There's A New Sleep Drug For People Who Have No Sense Of Day And Night

The FDA just approved the first drug designed to treat a sleep disorder called non-24-hour sleep-wake cycle.

The disorder, also called non-24, is a circadian rhythm disorder experienced by completely blind individuals.

Because they don’t perceive light at all completely blind people have no way of knowing if its day or night. This completely messes up their sleep schedules.

The circadian rhythm is an internal clock that tells our body when to sleep. It relies on cues from sunlight to stay on track. Most people who are completely blind can still perceive enough light to keep them on a normal schedule. But some cannot perceive light well enough, and so their circadian rhythm doesn’t synchronise with the natural light-dark cycle. According to the FDA there could be as many as 100,000 individuals in the U.S. that have the disorder.

Those with the disorder have trouble falling asleep and staying asleep, and often wake up feeling like they need more rest. People who have non-24 can even end up with a reversed sleep pattern: sleeping during the day and staying up during the night.

Even though non-24 was identified as a disorder more than 60 years ago, this drug, called Hetlioz, is the first that effectively treats the condition.
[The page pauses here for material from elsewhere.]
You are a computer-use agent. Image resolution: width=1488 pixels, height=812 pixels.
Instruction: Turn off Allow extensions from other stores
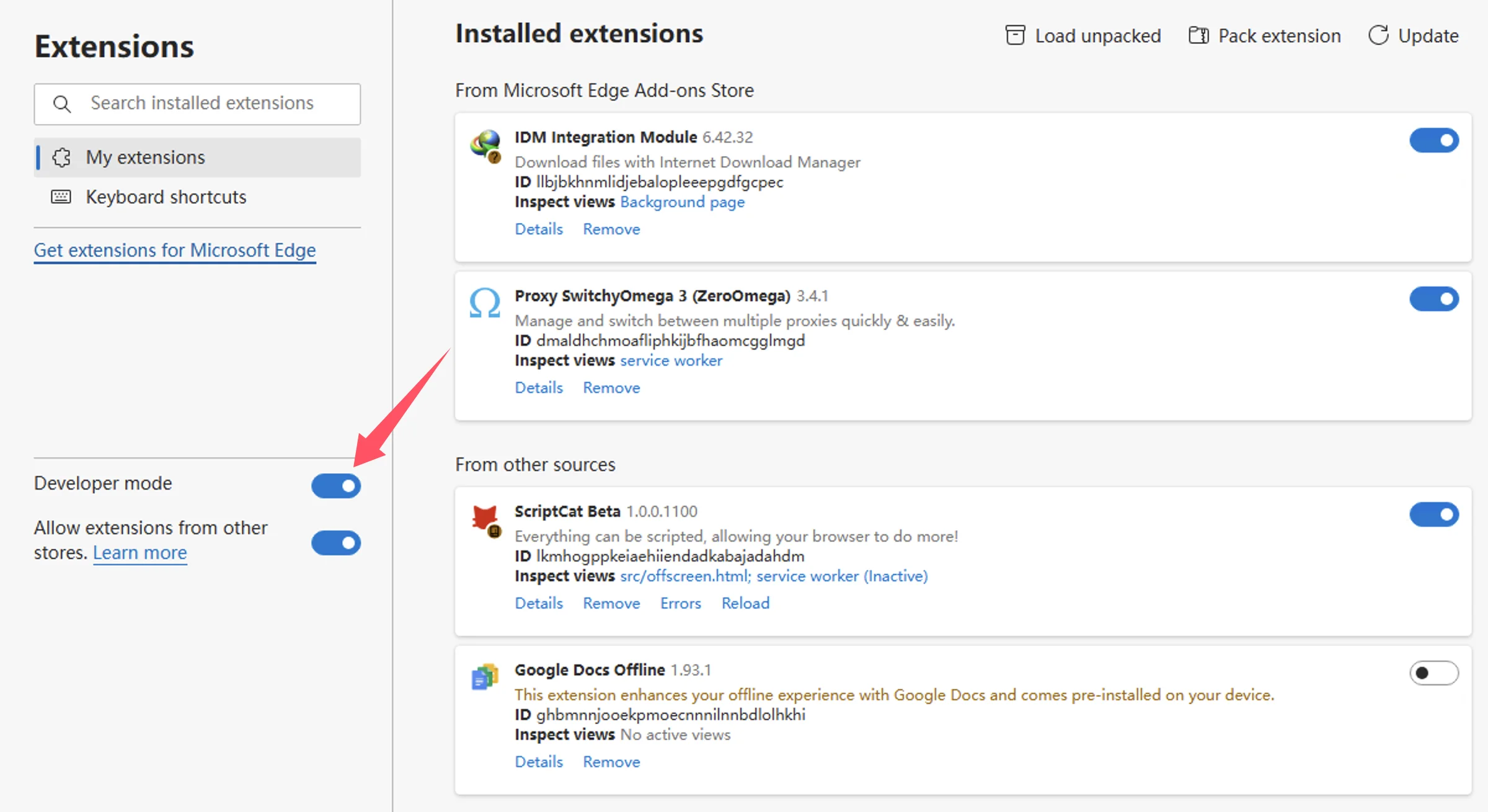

“Non-24-hour sleep-wake disorder can prevent blind individuals from following the normal daily schedule that we all take for granted,” Eric Bastings, from the FDA’s Center for Drug Evaluation and Research, said in a press release. “Hetlioz can improve the ability to sleep at night and to be active during the day.”

The active ingredient in Hetlioz helps activate melatonin — one of our body’s hormones that governs sleep. It’s taken at night, every night, at the same time.

The FDA approval was based on two trials with 104 people total. Those who took Hetlioz reported both significant increases in nighttime sleep, and significant decreases in daytime sleep. The most common side effects experienced were headache, elevated liver enzymes, nightmares or unusual dreams, and upper respiratory or urinary tract infections.